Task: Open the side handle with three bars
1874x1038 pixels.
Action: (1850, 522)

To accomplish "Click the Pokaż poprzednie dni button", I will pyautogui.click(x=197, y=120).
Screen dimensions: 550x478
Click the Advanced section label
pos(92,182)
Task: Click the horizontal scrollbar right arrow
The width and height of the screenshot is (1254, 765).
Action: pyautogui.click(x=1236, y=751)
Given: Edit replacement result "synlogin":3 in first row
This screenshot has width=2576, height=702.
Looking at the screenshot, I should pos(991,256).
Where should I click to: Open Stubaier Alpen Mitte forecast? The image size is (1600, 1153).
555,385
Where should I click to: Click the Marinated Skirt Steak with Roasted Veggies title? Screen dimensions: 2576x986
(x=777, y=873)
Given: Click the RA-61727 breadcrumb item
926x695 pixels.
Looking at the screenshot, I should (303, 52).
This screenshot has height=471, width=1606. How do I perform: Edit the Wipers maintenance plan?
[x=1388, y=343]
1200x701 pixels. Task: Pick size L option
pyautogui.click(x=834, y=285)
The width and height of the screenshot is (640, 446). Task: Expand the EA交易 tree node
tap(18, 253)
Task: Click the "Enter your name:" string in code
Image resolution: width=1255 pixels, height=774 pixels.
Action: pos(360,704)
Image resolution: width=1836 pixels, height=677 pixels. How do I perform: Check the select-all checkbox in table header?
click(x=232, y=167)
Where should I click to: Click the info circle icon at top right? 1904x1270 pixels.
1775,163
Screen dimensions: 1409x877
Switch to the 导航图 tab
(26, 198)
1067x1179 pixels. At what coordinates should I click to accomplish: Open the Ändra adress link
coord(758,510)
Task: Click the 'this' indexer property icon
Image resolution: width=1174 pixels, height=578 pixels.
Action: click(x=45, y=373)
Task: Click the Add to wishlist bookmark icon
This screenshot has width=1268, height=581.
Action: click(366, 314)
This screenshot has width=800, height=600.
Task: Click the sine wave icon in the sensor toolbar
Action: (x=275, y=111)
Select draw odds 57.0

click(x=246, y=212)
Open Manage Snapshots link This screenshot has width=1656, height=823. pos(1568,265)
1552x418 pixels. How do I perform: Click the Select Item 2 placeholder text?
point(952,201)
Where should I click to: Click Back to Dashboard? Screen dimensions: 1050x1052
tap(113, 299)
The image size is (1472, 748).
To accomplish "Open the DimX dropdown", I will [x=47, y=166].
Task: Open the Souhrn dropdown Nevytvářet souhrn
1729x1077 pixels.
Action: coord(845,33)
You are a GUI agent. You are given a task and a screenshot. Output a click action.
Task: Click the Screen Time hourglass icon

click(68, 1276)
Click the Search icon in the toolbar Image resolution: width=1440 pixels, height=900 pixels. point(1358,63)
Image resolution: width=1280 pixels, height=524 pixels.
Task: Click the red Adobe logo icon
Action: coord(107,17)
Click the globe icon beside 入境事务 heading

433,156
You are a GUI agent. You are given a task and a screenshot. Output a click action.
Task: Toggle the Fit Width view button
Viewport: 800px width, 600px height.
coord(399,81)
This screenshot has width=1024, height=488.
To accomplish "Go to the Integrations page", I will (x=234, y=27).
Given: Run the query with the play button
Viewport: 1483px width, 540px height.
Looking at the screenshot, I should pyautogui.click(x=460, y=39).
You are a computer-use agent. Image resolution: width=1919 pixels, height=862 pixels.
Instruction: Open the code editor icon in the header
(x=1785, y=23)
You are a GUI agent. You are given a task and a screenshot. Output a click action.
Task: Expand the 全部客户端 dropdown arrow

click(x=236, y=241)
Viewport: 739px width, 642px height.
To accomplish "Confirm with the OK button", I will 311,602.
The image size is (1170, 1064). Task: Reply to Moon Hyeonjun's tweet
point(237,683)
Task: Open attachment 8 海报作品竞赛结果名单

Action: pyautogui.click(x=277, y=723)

________________________________________

> What the task asks
In the listing above, find the line containing "The width and height of the screenshot is (1254, 765)." and the line containing "Given: Click the RA-61727 breadcrumb item", then repeat those two lines and everything between them exactly.

> Response to this exercise
The width and height of the screenshot is (1254, 765).
Action: pyautogui.click(x=1236, y=751)
Given: Edit replacement result "synlogin":3 in first row
This screenshot has width=2576, height=702.
Looking at the screenshot, I should pos(991,256).
Where should I click to: Open Stubaier Alpen Mitte forecast? The image size is (1600, 1153).
555,385
Where should I click to: Click the Marinated Skirt Steak with Roasted Veggies title? Screen dimensions: 2576x986
(x=777, y=873)
Given: Click the RA-61727 breadcrumb item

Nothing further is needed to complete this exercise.